Temos a adição do plot de Durolar e os acontecimentos que a envolvem, na trama. Isso se inicia nesse livro e será resolvido nos próximos, deixando o jogo dos tronos de lado, por algum tempo. De novo: não estou achando ruim, só evidenciando novas linhas de condução da narrativa, já que saímos um pouco do que conhecemos como Guerra dos Tronos, para imergirmos em novos aspectos que mudam ligeiramente o corpus. Devemos lembrar que As Crônicas sempre foram uma grande e descomunal história, não sobre Daenerys, não sobre Jon, não de Bobby, ou de Arya, ou de Stannis, ou de qualquer outro, ou, a partir de agora, não sobre a Guerra dos Tronos apenas! As Crônicas sempre foram uma história sobre Westeros. Se seguirmos este caminho, sequer precisam ter um fim. O velho George pode continuar escrevendo para sempre!
Concluindo, me pareceu que houve menos cuidado por parte do autor ao criar esse livro. Martin se tornou mais repetitivo. Vejo muito menos passagens geniais. Ok, elas continuam lá, mas em menor quantidade. Vejo muito menos argumentos convincentes e irrepreensíveis. Sim, ainda temos muitos, mas menos. Observo menos personagens plausíveis, desempenhando otimamente sua função, mas ainda os temos de monte.
Com relação a esse último ponto, não posso deixar de citar Tormund, Terror dos Gigantes, com suas piadinhas e suas gracinhas sobre o próprio pau, hilariantes, às vezes. Fora isso, está sempre aceitando o que diz Jon Snow, dando-lhe tapinhas nas costas, congratulando-se com ele e aconselhando-o, assim, do nada. Nos livros anteriores, esse personagem era muito mais maduro, um bárbaro cáustico e desconfiado.
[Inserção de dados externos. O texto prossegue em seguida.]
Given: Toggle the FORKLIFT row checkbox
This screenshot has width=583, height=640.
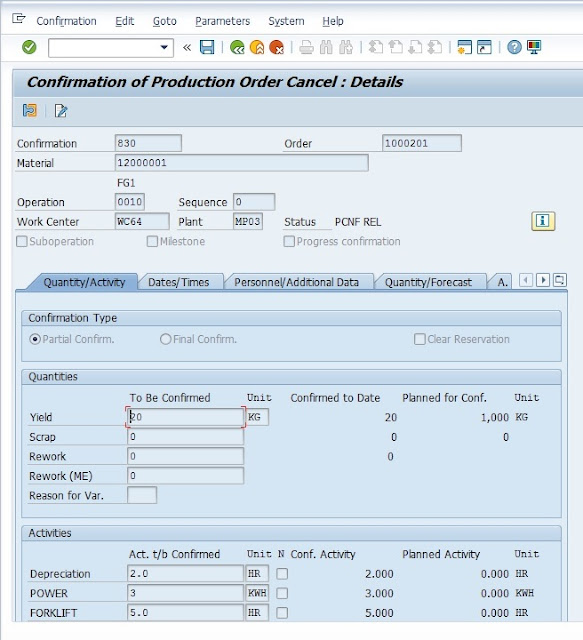Looking at the screenshot, I should point(282,613).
Como fica agora dando apoio a um Corvo vira-casaca duas vezes, que traiu seu líder e o Povo Livre? Não gostei. E Quentyn Martell? Para que ele foi tirado de Dorne e enfiado na história, afinal? Para fazer o que fez? Martin, o que é que está havendo, meu velho?
Um ponto positivo, no entanto, é Merreca. Quem poderia imaginar que ouviríamos falar dela de novo (e tanto)? Como assim, “de novo”, você pode estar se perguntando: “quem é Merreca”? – um dragão de ouro para quem lembrar! Explico: Merreca já nos foi apresentada, mais precisamente no casamento de Joffrey e Margaery Tyrell. Não se lembram dela? É o ótimo Martin quem age aqui. Personagens que eram menos que secundários passam a status de estrelas, assim, de uma hora para outra. Pois em A Dança, ela é a principal companhia de Yollo (quem?)
Aconselhadíssimo, senhoras e senhores. Deixem minhas considerações chorosas para lá. Talvez tenha sido cítrico demais. A Dança dos Dragões, com um defeito aqui ou ali, continua sendo um legítimo Martin; apenas questiono por quê uma série genial passou a ser “apenas” muito boa. Só isso. Já vi declarações do autor em que ele argumenta que está demorando para escrever o restante da obra porque está tendo muito trabalho (Ah! Sério? Quem a tornou tão complexa foi você, mestre.) e que os leitores não gostariam que ele escrevesse com “pressa”, pois a qualidade tenderia a cair. A pergunta então passa a ser: tem certeza de que não quer escrever com um pouco mais de calma, George?